Here is a cut from his QRZ page...
"I was born and grew up in central Iowa. I graduated from Iowa State
Univ and The Univ of Iowa. I was a U.S. Navy officer in the Vietnam war
1967-70. "
and even more telling...
"I got my novice license, KN0RJV, in 1958 at age 15."
73s and thanks,
Dave
NK7Z
http://www.nk7z.net
On 08/26/2017 07:39 PM, WA2PNI wrote:
I find that interesting I just worked a station that gave me 1935. It's
possible, QRZ says born 1918 My hats off to him at that age and still
contesting.
That's if I received everything correctly. Anybody else work W0KK ?

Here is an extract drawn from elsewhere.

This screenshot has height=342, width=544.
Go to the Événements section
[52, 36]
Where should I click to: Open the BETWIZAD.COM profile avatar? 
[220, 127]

-----Original Message-----
From: RTTY [mailto:rtty-bounces@contesting.com] On Behalf Of Peter Laws
Sent: Saturday, August 26, 2017 10:14 PM
To: Bill Turner <dezrat@outlook.com>
Cc: RTTY Reflector <rtty@contesting.com>
Subject: Re: [RTTY] Question for old timers
On Sat, Aug 26, 2017 at 10:07 PM, Bill Turner <dezrat@outlook.com> wrote:
I know during World War II hams were not allowed to transmit, but were
licenses issued during that time? In the current SCC contest, someone
sent me 1944 as their year first licensed. I challenged him on it and
he never came back. Anyone know?
Good question.
It always bugged me that the MIT club station would use "09" as the check in
the ARRL November Sweepstakes. Like the contest you mention, it's supposed
to be the "last two digits of the first year the station was licensed" ...
since no licenses were issued until 1912 ...
So your question is a good one. The QST archive is pretty hard to search
but surely it's in there.
--
Peter Laws | N5UWY | plaws plaws net | Travel by Train!